In the data below, which lines hold "computer"? Copy every one.
____________________
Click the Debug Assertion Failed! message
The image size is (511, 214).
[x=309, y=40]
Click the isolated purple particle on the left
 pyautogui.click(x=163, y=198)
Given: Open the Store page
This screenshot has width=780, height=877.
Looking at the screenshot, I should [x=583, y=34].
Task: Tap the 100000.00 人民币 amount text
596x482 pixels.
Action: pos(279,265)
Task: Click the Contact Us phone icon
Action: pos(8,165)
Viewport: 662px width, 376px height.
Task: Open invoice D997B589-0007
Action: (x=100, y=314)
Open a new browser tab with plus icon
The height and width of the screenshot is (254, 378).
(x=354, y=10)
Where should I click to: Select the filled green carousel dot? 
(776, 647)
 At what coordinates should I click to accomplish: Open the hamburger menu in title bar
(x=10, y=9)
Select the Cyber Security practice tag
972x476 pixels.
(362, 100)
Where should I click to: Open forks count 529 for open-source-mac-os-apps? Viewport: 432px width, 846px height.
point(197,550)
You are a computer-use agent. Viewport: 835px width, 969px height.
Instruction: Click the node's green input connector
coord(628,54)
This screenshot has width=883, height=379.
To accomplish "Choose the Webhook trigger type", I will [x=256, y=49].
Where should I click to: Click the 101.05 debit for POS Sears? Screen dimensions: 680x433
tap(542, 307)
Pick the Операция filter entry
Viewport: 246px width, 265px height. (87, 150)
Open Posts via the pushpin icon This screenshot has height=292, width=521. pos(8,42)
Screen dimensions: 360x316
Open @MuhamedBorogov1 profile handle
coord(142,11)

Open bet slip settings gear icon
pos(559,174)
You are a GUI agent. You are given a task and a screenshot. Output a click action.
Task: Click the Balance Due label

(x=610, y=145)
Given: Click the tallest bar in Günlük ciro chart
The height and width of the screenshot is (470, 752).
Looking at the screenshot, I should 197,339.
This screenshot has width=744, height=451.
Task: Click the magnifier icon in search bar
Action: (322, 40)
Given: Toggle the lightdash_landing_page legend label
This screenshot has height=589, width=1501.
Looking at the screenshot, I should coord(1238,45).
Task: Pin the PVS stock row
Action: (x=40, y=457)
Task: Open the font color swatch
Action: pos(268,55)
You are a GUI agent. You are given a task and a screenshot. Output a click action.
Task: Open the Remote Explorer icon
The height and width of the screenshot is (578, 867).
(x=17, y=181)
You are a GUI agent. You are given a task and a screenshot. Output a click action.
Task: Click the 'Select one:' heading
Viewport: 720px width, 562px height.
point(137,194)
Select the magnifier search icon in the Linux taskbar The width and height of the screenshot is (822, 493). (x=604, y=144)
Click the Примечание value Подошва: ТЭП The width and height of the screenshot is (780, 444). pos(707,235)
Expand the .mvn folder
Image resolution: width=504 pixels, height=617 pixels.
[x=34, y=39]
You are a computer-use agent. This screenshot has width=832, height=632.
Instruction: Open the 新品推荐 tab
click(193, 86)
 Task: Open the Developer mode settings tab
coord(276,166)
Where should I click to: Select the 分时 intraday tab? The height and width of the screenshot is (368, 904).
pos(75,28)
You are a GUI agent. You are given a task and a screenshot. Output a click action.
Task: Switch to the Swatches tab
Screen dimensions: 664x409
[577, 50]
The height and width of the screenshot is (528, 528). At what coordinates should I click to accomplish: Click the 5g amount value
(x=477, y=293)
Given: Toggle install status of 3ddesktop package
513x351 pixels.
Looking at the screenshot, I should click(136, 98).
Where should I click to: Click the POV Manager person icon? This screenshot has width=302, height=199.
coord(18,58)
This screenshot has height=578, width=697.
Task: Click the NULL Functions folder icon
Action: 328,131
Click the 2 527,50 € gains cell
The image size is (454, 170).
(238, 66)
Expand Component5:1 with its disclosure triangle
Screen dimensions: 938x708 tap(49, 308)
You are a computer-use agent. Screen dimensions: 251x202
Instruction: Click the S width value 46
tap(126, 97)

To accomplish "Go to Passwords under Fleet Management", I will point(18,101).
____________________
# Task answer:
You are a computer-use agent. Viewport: 835px width, 969px height.
You are a computer-use agent. This screenshot has width=832, height=632.
You are a computer-use agent. Screen dimensions: 251x202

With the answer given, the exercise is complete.